### Tarea planteada:
Convierte en una lista el párrafo del texto sobre el consumo y la crisis que comienza con «Las autoridades monetarias internacionales», conservando sus datos principales.

22 de Febrero del 2009 - Luis Aurelio González Prieto

Últimamente no dejamos de oír las voces de destacados políticos o economistas haciéndonos ver la necesidad esencial de seguir consumiendo, para así conseguir que las empresas puedan mantener sus producciones y no tengan que mandar más gente al paro, lo que a su vez desencadenaría más descensos del consumo y entraríamos de lleno en la espiral de la depresión.

Las autoridades monetarias internacionales, siguiendo fielmente las teorías expuestas por los monetaristas Milton Friedman y Anna J. Schwartz, de la escuela de Chicago, en su ya clásica obra «La historia monetaria de Estados Unidos, 1867 - 1960», donde decían que la causa que había provocado la Gran Depresión de los años treinta había sido la contracción de la oferta monetaria, han emprendido todo tipo de actuaciones para aumentar la oferta monetaria y, así, evitar la temida depresión: descendiendo estrepitosamente los tipos de interés, han inyectado la liquidez necesaria a los bancos para que sigan cumpliendo con la necesidad de otorgar los necesarios créditos para reactivar el consumo.

### Extracto de datos:

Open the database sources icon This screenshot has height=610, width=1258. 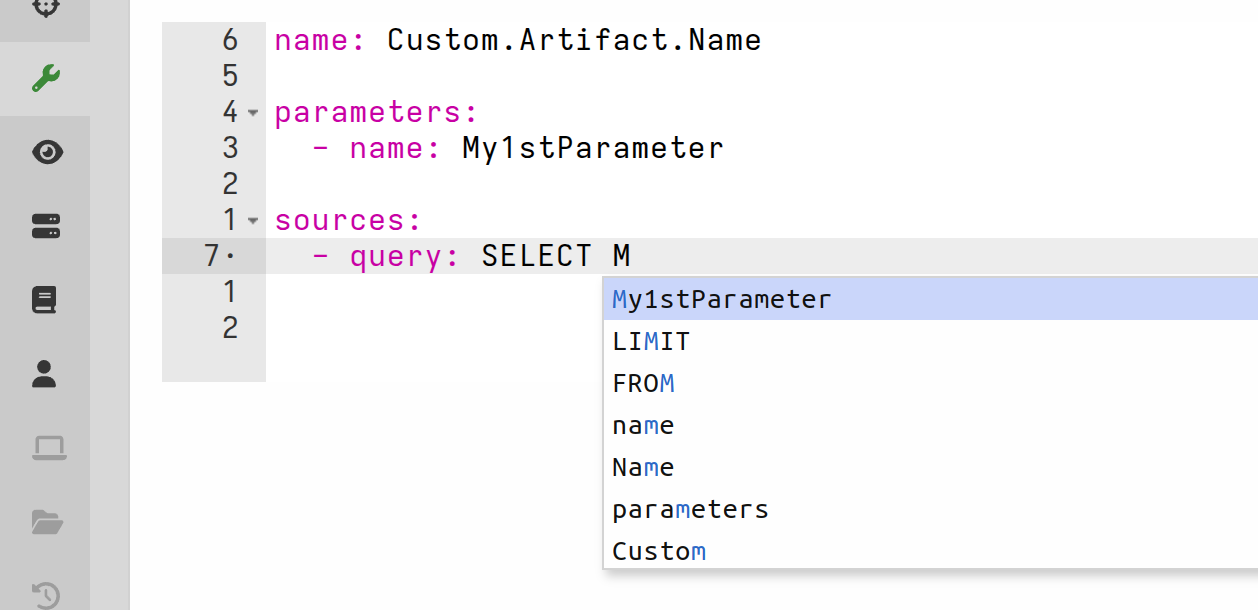(x=46, y=226)

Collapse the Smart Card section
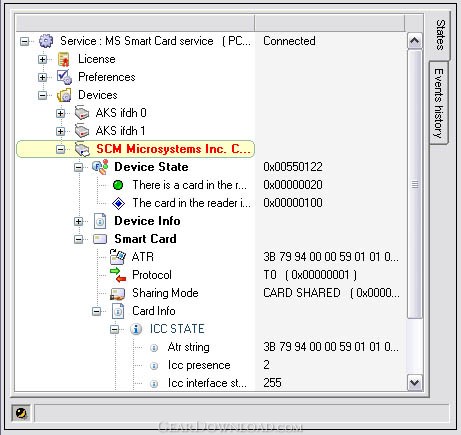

### Solución de la tarea:
- Las autoridades monetarias internacionales siguen fielmente las teorías de los monetaristas Milton Friedman y Anna J. Schwartz, de la escuela de Chicago.
- En su obra clásica «La historia monetaria de Estados Unidos, 1867 - 1960», estos autores sostenían que la Gran Depresión de los años treinta se debió a la contracción de la oferta monetaria.
- Para evitar la temida depresión, esas autoridades han emprendido todo tipo de actuaciones con el fin de aumentar la oferta monetaria.
- Han bajado estrepitosamente los tipos de interés y han inyectado liquidez a los bancos.
- El objetivo es que los bancos sigan otorgando créditos para reactivar el consumo.